Although A-mode sonography had clinical usefulness, it also had limitations for physicians used to dealing with anatomic images. Large spike echoes did not lend themselves to image formation. The solution involved a different form of echo display. Instead of the returning echoes being shown as vertical deflections from the horizontal time base, they were shown simply as dots. Stronger signals resulted in brighter dots on the oscilloscope. This method of display became known as B-mode, standing for brightness modulation.

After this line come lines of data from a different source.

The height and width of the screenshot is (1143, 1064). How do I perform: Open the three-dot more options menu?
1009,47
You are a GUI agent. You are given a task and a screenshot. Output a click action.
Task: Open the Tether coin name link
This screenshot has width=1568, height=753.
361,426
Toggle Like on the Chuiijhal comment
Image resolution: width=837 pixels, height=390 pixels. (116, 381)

One immediate application of this technique was recording the motion of cardiac structures. By applying the transducer to the left parasternal intercostal spaces, distinctive motion of the B-mode dots could be seen as the reflecting structures changed their distance from the anterior chest wall. If the display was then moved across the oscilloscope face from bottom to top, a tracing of this movement could be obtained. The resultant tracing was the distance from the anterior chest wall plotted against elapsed time. At first, the recordings obtained during the sweep were simply time-exposure photographs of the oscilloscope face. Later, addition of the strip chart recorder permitted longer periods of observation. For the first few years, the display read from bottom to top, but with the addition of physiologic criteria, such as the electrocardiogram, rotating the display 90° clockwise resulted in a tracing that read from left to right. This simplification was a great relief to early investigators who had already begun to develop a wry neck from prolonged reading in the older manner. These tracings were termed M-mode (motion mode). With this technique, the diagnosis of pericardial effusion became relatively straightforward because the single echo of pericardium and posterior myocardium split into two separate echoes (Figs. 4 and 5). Of even greater importance, the motion of the cardiac valves could be recorded and studied in many conditions. Because the anterior leaflet of the mitral valve remained nearly parallel to the anterior chest wall during opening and closing, it was by far the easiest to see (Fig. 6)s. Rheumatic heart disease was still quite common, and the heavily calcified, slow moving anterior leaflet of the mitral valve in this disorder was a perfect target (Fig. 7). By drawing a tangent to this tracing, one could calculate its velocity at any given time. Studies done after commissurotomy usually revealed changes indicating the success of the procedure.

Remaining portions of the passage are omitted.